(no title)
thow232329 | 3 years ago
If you push your own amusement as a priority at work, at the expense of the goal of the company, you literally make the working environment dysfunctional.
thow232329 | 3 years ago
If you push your own amusement as a priority at work, at the expense of the goal of the company, you literally make the working environment dysfunctional.
lolinder|3 years ago
None of these simplified models reflect the real world. No employee is fully bought into the company's goals. Odds are you don't actually have enough money to beat all other offers. And the cost of turning employees into interchangeable cogs is that you need a lot more of them than if you're willing to let them be individuals.
The result is that while the company has its own goals, those goals are best served by making sure that the employees are at least happy enough that turnover is kept low. And a big part of keeping creatives happy (not just in software) is letting them try new things and experiment.

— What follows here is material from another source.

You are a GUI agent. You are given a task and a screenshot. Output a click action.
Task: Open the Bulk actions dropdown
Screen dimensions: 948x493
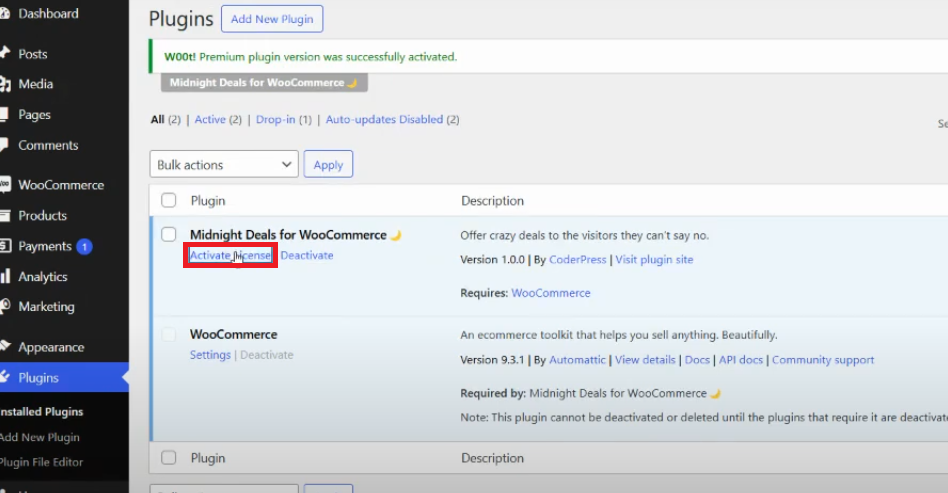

(This is aside from the tangible benefits that your organization gets from allowing people to be creative, which I think is not negligible.)
erik_seaberg|3 years ago
Codebases become boring because bad tools require a lot of repetition and meaningless boilerplate (which also encourages mistakes). Experience with bad tools is much less valuable because they can’t amplify my time and effort. If a job did not allow me to maintain valuable and marketable skills, they would have to compensate me a lot for creating a résumé gap and making future job searches harder.
Incidentally I also found this to be sort of a drawback with Google. Experience with completely proprietary platforms also has little value outside the one company where they’re available.